The five-member Supreme Court is expected to hear opening arguments in the case during the third week in September, a court official said Wednesday.

The court is on summer recess and does not hear cases in July and August.

After Jasper reached an exclusive development agreement with port builder SSA Marine in January, the State Ports Authority launched a declaratory judgment suit to define which governmental body has the superior right to build a port on the Savannah River. Jasper County has pursued a port project for more than 15 years and in September 2003 lost its bid to condemn the 1,863 acres, which is owned by the Georgia Department of Transportation.

"This is the best thing for all the people of South Carolina, to get this thing behind us so we can condemn the land from Georgia and put a port there," said Harry Butler, chairman of the State Ports Authority's board of directors. "I'm glad to see the court has agreed to hear this in September. Hopefully there will be a ruling shortly after that."

The State Ports Authority controls the fourth-largest cargo container system in the country through marine ports in Charleston, Georgetown and Port Royal. After filing suit against Jasper in January, the agency launched its own plan for a cargo container terminal on the site.
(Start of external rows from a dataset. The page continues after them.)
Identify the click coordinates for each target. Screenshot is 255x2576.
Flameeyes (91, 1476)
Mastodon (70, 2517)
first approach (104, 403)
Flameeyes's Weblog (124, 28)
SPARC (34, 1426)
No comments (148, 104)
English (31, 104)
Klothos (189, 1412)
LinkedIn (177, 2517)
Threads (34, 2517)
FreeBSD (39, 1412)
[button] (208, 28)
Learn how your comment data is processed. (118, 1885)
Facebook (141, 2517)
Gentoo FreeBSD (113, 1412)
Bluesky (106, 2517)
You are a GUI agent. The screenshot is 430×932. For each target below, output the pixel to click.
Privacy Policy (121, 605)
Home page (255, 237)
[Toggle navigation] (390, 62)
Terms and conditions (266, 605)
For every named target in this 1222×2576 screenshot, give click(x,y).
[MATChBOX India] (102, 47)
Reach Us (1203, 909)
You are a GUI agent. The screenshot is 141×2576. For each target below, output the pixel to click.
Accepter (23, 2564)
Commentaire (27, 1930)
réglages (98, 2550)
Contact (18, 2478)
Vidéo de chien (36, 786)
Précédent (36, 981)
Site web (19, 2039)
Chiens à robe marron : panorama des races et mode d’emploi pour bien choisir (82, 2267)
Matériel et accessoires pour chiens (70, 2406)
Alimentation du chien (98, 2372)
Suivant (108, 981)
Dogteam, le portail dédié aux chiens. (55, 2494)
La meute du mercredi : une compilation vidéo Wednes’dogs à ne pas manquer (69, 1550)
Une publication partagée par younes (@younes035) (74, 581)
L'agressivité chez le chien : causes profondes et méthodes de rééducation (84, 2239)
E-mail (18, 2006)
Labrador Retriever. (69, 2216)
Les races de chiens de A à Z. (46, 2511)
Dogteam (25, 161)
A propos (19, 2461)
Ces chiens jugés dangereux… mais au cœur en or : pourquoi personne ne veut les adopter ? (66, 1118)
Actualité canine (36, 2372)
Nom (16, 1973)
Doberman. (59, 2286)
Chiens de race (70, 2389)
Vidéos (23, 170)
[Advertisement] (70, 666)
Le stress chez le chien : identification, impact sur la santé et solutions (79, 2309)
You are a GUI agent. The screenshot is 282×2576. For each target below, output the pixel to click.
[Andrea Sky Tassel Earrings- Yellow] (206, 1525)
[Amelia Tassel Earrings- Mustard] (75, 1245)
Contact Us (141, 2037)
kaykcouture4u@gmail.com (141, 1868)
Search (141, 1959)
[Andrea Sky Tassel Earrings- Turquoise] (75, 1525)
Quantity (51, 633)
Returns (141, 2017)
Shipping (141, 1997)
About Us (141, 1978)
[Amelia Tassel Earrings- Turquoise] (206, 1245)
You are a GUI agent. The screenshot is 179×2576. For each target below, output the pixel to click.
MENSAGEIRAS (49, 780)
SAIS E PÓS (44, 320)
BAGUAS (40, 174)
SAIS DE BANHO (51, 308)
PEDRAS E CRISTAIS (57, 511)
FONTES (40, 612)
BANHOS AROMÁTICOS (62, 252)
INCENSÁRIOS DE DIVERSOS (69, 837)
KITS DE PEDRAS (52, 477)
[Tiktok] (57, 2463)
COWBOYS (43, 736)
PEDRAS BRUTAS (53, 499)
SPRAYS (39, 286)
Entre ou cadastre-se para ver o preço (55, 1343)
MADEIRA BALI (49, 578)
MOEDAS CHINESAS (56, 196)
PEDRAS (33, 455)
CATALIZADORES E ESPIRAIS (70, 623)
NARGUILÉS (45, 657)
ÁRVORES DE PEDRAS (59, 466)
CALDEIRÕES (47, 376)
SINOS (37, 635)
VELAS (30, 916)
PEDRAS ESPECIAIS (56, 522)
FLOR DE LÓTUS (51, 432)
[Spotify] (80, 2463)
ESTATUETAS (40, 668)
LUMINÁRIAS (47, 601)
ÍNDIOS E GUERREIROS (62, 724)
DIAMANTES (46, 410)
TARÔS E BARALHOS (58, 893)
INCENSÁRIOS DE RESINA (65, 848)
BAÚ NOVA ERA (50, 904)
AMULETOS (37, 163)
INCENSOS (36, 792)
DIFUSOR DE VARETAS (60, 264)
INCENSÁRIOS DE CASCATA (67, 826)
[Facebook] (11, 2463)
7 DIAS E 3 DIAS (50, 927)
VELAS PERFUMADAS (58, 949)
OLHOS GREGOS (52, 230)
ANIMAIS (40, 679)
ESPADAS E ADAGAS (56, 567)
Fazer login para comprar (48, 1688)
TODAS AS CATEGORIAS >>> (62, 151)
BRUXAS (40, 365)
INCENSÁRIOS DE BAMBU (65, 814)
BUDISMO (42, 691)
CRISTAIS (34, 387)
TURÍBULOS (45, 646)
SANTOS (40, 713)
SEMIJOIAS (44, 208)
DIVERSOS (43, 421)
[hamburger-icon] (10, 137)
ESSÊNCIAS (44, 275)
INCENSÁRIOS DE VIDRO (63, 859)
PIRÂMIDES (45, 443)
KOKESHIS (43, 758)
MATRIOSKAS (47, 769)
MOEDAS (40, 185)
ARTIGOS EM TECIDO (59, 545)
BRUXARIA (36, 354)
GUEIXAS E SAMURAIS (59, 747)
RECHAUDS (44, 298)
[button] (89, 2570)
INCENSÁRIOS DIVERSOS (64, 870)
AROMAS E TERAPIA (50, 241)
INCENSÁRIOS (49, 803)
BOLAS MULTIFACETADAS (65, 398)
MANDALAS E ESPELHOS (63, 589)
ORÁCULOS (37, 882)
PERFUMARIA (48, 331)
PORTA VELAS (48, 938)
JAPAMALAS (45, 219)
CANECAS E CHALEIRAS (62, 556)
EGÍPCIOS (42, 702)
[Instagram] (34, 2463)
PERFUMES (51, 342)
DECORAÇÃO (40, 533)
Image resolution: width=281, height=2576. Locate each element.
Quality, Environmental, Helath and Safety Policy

In the legal brief filed Monday in the Supreme Court, the State Ports Authority contends that its 1932 enabling legislation provides it exclusive powers to "promote, develop, construct, equip, maintain and operate a harbor or harbors within this state on the Savannah River."

In Jasper's final brief, filed July 14 by the Columbia-firm of Lewis, Babcock & Hawkins, the county claims the enabling legislation is neither superior nor exclusive.

Jasper County attorneys point to home rule -- a state law designed to move local government issues out of Columbia -- and the Revenue Bond Act for Utilities as statutes that allow for a county port development.

"There is nothing in the Home Rule Act about water-borne commerce, the operation of seaports and harbors, or any of the great littoral and maritime enterprises of ocean trade," according to the brief filed by State Ports attorneys

C. Mitchell Brown and Kevin A. Hall of Columbia-based Nelson, Mullins, Riley & Scarborough.

The document states that the Jasper position sets a bad precedent:

"Furthermore, this situation is capable of repetition in that other counties or political subdivisions may seek to challenge SPA's authority by attempting to condemn property for the purposes of constructing a port/marine terminal in similar circumstances."

Under the power of "super condemnation" granted to the State Ports Authority, the agency can condemn public land in addition to private land. The agency's attorneys also claim the power makes their superior right to the land obvious.

"Jasper County even recognizes this 'super power' of condemnation in its brief," the document reads. "That determination has now been made, and SPA is now exercising its condemnation powers to develop a sea port (in Jasper)."

Jasper officials say the point is moot.

"They are not actively filing condemnation on the property and they've had a decade to do it," said Andrew Fulghum, Jasper's administrator.

State Ports Authority officials accessed the Georgia-owned site on the Savannah River in January and have said that the action marks the start of their condemnation attempt, not the delivering of a formal notice of condemnation to the land owner.

It's a distinction the Supreme Court will have to settle -- something all parties are looking forward to.

"We want everyone in Jasper County to be aware that we have copies of the briefs (in Ridgeland) and would like people to see them," said Andrew Fulghum, Jasper's administrator. "When we get a final date and time from the Supreme Court, we would like all residents to attend. I know how important this is to so many people."